• **EXTRAIT À LIRE**:
★ ★ ★ ★
Les observations écrites du défendeur

 

[31]           Selon le défendeur, l’argument des demandeurs selon lequel les demandeurs d’asile chinois à l’étranger ne sont pas exemptés de la politique de l’enfant unique est une assertion non fondée, et la RDI sur laquelle s’appuyait l’agent n’établissait aucune distinction de cette nature. L’agent a donc établi de façon raisonnable que la preuve n’étayait pas la conclusion selon laquelle les demandeurs seraient exposés à des difficultés à leur retour en Chine.

 

[32]           Il était loisible à l’agent de conclure que la preuve ne révélait pas l’existence de difficultés dans le contexte de la persécution des adeptes du Falun Gong, étant donné que la SPR avait établi que la femme du demandeur principal n’en était pas une véritable adepte.

 

[33]           L’agent a mentionné expressément les sources qu’il avait consultées, y compris les observations des demandeurs. L’argument des demandeurs relatif à la situation dans le pays équivaut en fait à un désaccord relatif à l’appréciation de la preuve. La Cour doit prendre en compte l’essentiel de la preuve contraire, et non les particularités d’un élément en particulier. L’agent a donc examiné de façon appropriée l’ensemble de la preuve.

 

[34]           L’agent a été réceptif, attentif et sensible à l’intérêt supérieur des enfants. Sa décision, fondée sur la preuve, a été rendue de façon raisonnable. Les demandeurs ont simplement allégué que les enfants ne seraient pas enregistrés dans le livret de famille, mais l’agent avait déjà souligné que les citoyens chinois dont les enfants sont nés à l’étranger ne sont pas soumis à la politique de l’enfant unique et peuvent retourner en Chine avec plusieurs enfants sans avoir à affronter de problèmes graves.
★ ★ ★ ★
• **DONNÉES PRÉSENTÉES**:
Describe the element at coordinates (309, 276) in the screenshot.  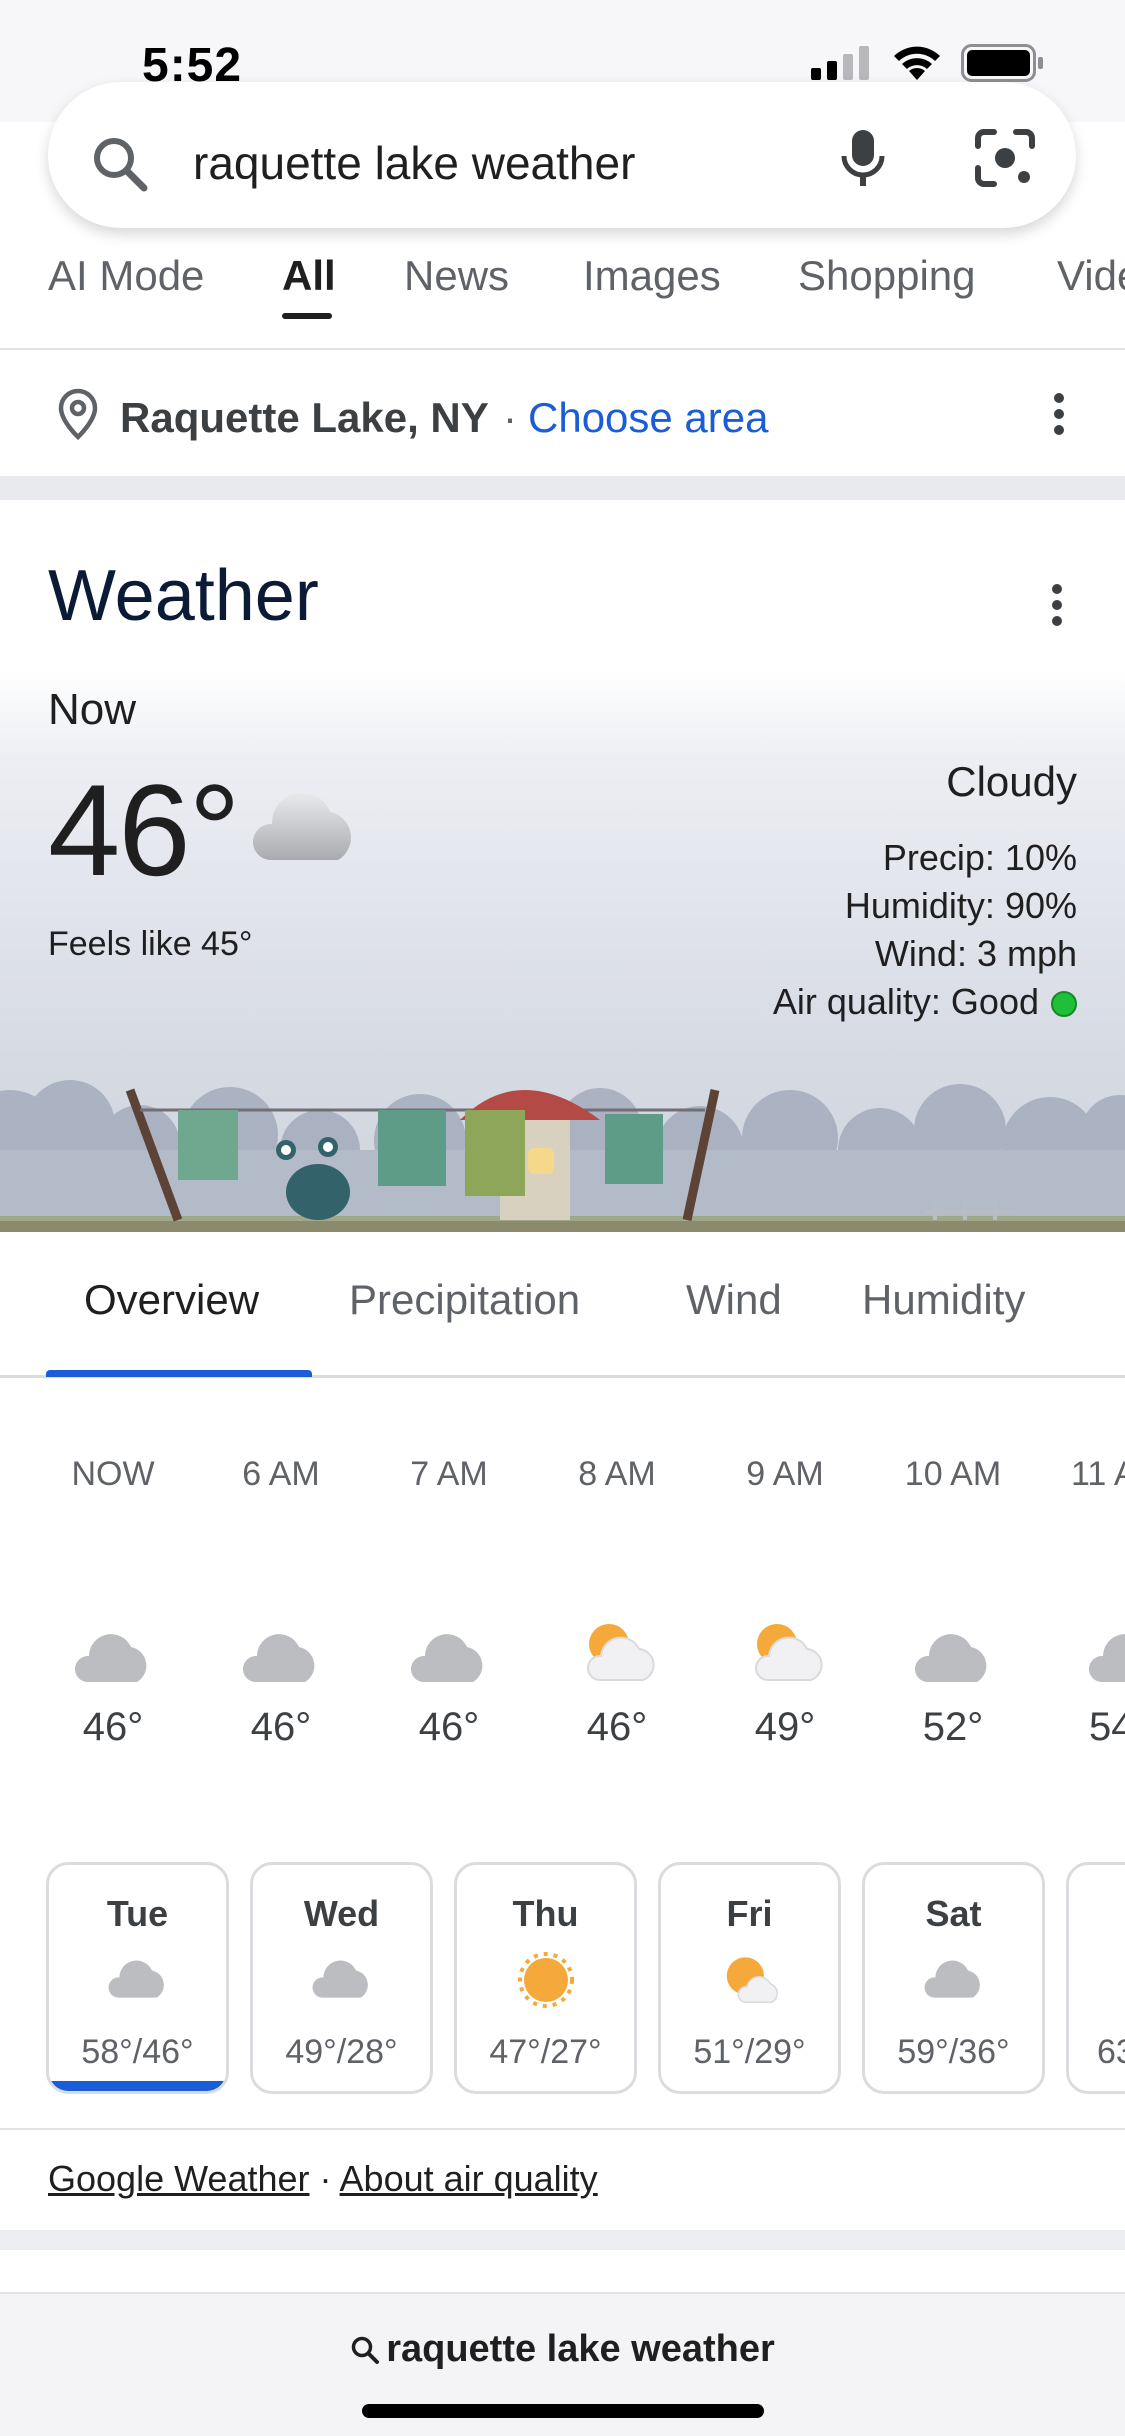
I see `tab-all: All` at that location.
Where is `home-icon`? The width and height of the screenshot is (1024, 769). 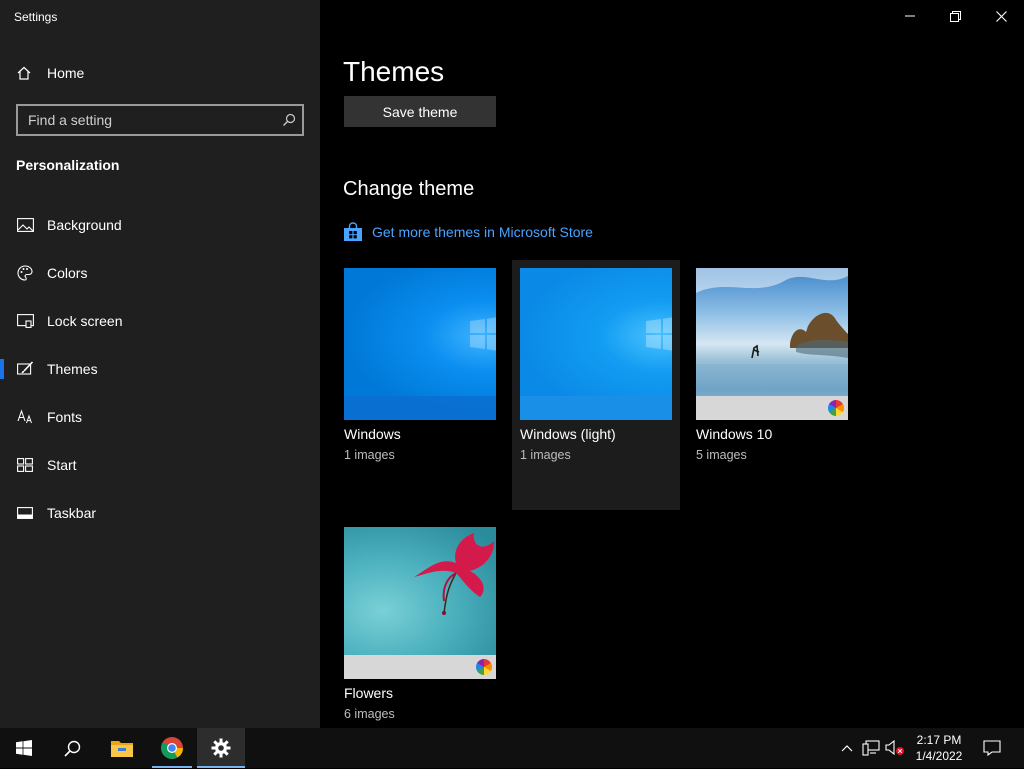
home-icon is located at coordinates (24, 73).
★ ★ ★ ★
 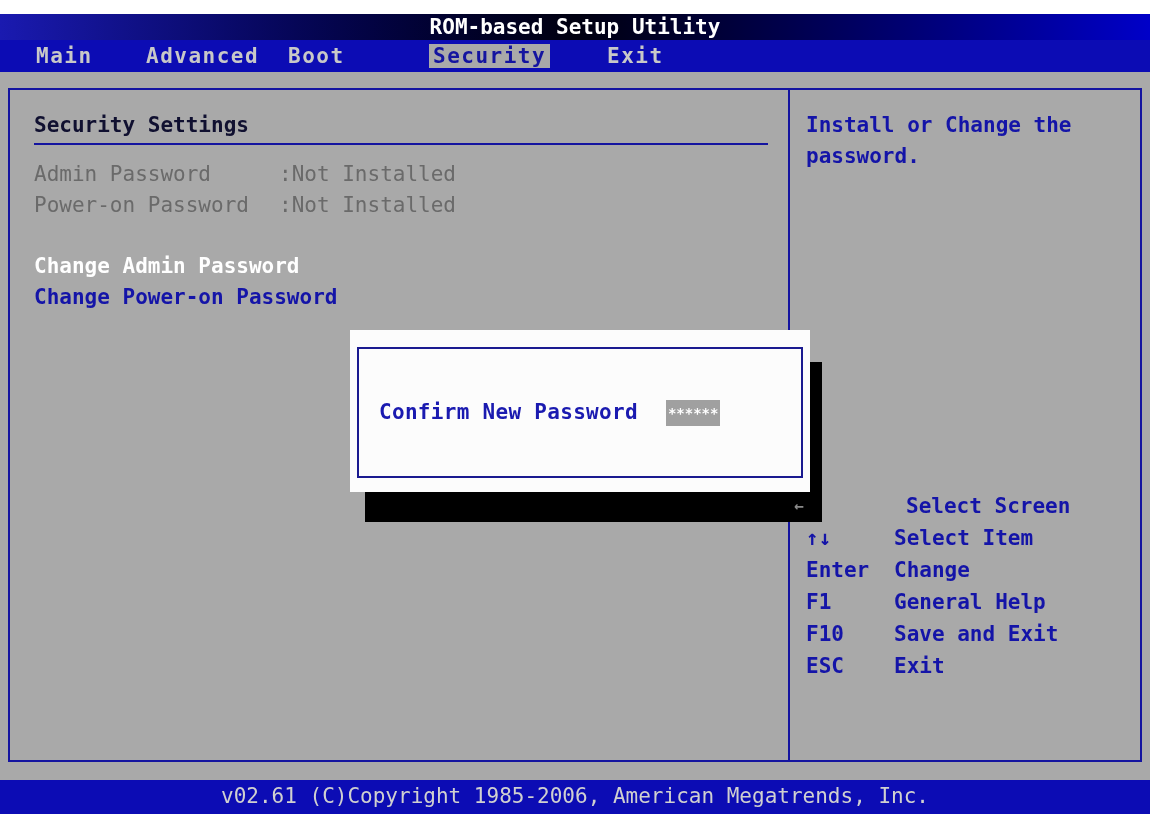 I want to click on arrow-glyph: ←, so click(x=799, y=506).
★ ★ ★ ★
• **TRAVAIL DEMANDÉ**:
• 1. Recopiez fidèlement le passage de l'extrait sur les observations écrites du défendeur qui commence par les mots « [33]           L’agent a » et se termine par « l’ensemble de la preuve. ».
• 2. Prolongez l'extrait sur les observations écrites du défendeur à la suite de sa dernière phrase.

• **VOS RÉPONSES ÉCRITES**:
• 1.
[33]           L’agent a mentionné expressément les sources qu’il avait consultées, y compris les observations des demandeurs. L’argument des demandeurs relatif à la situation dans le pays équivaut en fait à un désaccord relatif à l’appréciation de la preuve. La Cour doit prendre en compte l’essentiel de la preuve contraire, et non les particularités d’un élément en particulier. L’agent a donc examiné de façon appropriée l’ensemble de la preuve.

• 2.
 

[35]           L’agent a correctement évalué le degré d’établissement de la famille des demandeurs et ces derniers demandent simplement à la Cour d’apprécier à nouveau la preuve.

 

Analyse et décision

[36]           Première question

            Quelle est la norme de contrôle applicable?

            Lorsque la jurisprudence a déjà fixé la norme de contrôle applicable à une question dont une cour de révision est saisie, cette dernière peut adopter cette norme (voir Dunsmuir c Nouveau‑Brunswick, 2008 CSC 9, [2008] 1 RCS 190, au paragraphe 57).

 

[37]           Il est bien établi en droit que l’appréciation de la décision d’un agent relative à une demande CH déposée à partir du Canada fait l’objet d’un contrôle selon la norme de la raisonnabilité (voir Kisana c Canada (Ministre de la Citoyenneté et de l’Immigration), 2009 CAF 189, [2009] ACF no 713, au paragraphe 18; Adams c Canada (Ministre de la Citoyenneté et de l’Immigration), 2009 CF 1193, [2009] ACF no 1489, au paragraphe 14; De Leiva c Canada (Ministre de la Citoyenneté et de l’Immigration), 2010 CF 717, [2010] ACF no 868, au paragraphe 13).

 

[38]           Lorsqu’elle examine la décision d’un agent en fonction de la norme de raisonnabilité, la Cour ne doit pas intervenir, sauf si l’agent n’a pas tiré une conclusion justifiable, dans le cadre d’un processus décisionnel transparent et intelligible, et que cette conclusion n’appartient pas aux issues possibles acceptables selon la preuve dont il était saisi (voir Dunsmuir, précité, au paragraphe 47, et Canada (Citoyenneté et Immigration) c Khosa, 2009 CSC 12, [2009] 1 RCS 339, au paragraphe 59). Comme la Cour suprême l’a déclaré dans l’arrêt Khosa, précité, il ne revient pas à une cour de révision de substituer à la décision du tribunal administratif la solution qu’elle juge préférable et il ne lui revient pas non plus d’apprécier à nouveau la preuve (au paragraphe 59).

 

[39]           Il est aussi bien établi en droit que la norme de contrôle appropriée en ce qui concerne l’équité procédurale est la décision correcte (voir Khosa, précité, au paragraphe 43). Aucune déférence n’est due aux décideurs sur ces questions (voir Dunsmuir, précitée, au paragraphe 50).

 

[40]           Deuxième question

      L’agent a‑t‑il manqué aux principes d’équité procédurale?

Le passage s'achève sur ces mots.